Optimization. During the lifting optimization, we render the canonical coordinates map and feed it to our aligned geometric priors to calculate the geometry SDS loss $\mathcal{L}_{\mathrm{SDS\cdot geo}}^{align}$ to help update the geometry branch of the NeRF, in addition to the origin SDS loss $\mathcal{L}_{\mathrm{SDS}}$ calculated with the RGB image. Similar to the previous integration, the final loss is the weighted combination of the original SDS loss and our aligned geometric SDS loss: $\mathcal{L}_{SDS}=\lambda^{ori}\mathcal{L}_{SDS}^{ori}+\lambda^{align}\mathcal{L}_{SDS\cdot geo}^{align}$ , where $\lambda^{ori}$ and $\lambda^{align}$ are the weights balancing these two terms. Note our AGP continues to model 3D consistent coarse geometries in this pipeline, while again leaving the appearance modeling untouched.

4 Text-to-3D Generation

We present the qualitative and quantitative evaluation of the text-to-3D pipelines as described in Section 3.2, as well as comparison results against other text-to-3D baseline methods. For convenience and clarity, we refer to the DMTet-based pipeline and NeRF-based pipeline as Ours (DMTet-based) and Ours (NeRF-based), respectively. Furthermore, depending on the different pre-trained diffusion models used in its original pipeline, we developed two versions of Ours (NeRF-based), namely, Ours (NeRF-based IF) using Deepfloyd IF, and Ours (NeRF-based full) using DeeFloyd IF first and then Stable Diffusion. Please refer to the supplementary for more details.

Baselines

We extensively compare to baselines as follows: i) Fantasia3D, based on which our DMTet-based pipeline is implemented. We compare our DMTet-based pipeline against it to show specifically the effectiveness of our AGP; ii) DreamFusion-IF, which replaces the unreleased Imagen (Saharia et al., 2022a) with – DeepFloyd IF (IF, 2023). We compare our NeRF-based against it to validate our AGP again; And more other baselines implemented in (Guo et al., 2023), including iii) SJC (Wang et al., 2023a), that applies the chain rule on the learned gradients of a diffusion model and backpropagates the score of a diffusion model through the Jacobian of a differentiable renderer to optimize a 3D world; iv) Magic3D-IF (Lin et al., 2023) is a hybrid pipeline that uses NeRF at the coarse stage and then converts it into a mesh for fine details. We also adapt it to use DeepFloyd IF for SDS calculation; v) TextMesh-IF (Tsalicoglou et al., 2023a), which is also a DeepFloyd IF-based implementation, is similar to Magic3D but uses an SDF-based representation at the coarse stage. vi) MVDream (Shi et al., 2023), which is a concurrent work to us. Note that, since their official implementation is unavailable by the time of our submission, we use the same prompts as listed on their website for side-by-side comparisons.

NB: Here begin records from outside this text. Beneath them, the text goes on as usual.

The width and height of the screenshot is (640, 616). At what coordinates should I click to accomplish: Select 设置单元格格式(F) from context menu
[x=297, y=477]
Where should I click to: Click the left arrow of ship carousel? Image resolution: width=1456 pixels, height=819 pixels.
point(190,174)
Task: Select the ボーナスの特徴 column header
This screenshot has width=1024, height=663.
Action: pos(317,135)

Due to various reasons, we were not able to obtain the original implementation of most baselines. Therefore, except for Fantasia3D and MVDream, we use the implementation from Guo et al. (2023) for all baselines. We consider these implementations to be the most reliable and comprehensive open-source option available in the field. By default, we use the Stable Diffusion model as the prior, except those with the name suffixed “IF” use DeepFloyd IF within the pipeline.

Quantitative Evaluation

It is important to acknowledge that currently, there is a lack of well-established metrics that can quantitatively and comprehensively evaluate the text-to-3D results from various perspectives. In this work, our primary focus lies in generating multi-view consistent 3D content, rather than placing specific emphasis on enhancing the appearance or texture quality of existing pipelines. So we focus on quantitatively evaluating the multi-view consistency of the 3D results. Specifically, we randomly select 80 text prompts from the DreamFusion gallery (dre, 2023), and perform text-to-3D synthesis to generate 80 results using each method. We then manually check and count the number of occurrences of 3D inconsistencies (e.g., multiple heads, hands, or legs) and report the success rate, i.e., the number of 3D consistent objects divided by the total number of generated results. As shown in Table 1, our method outperforms other methods by a large margin. Our success rates are over 85+% in both pipelines, while the previous methods are only around 30%.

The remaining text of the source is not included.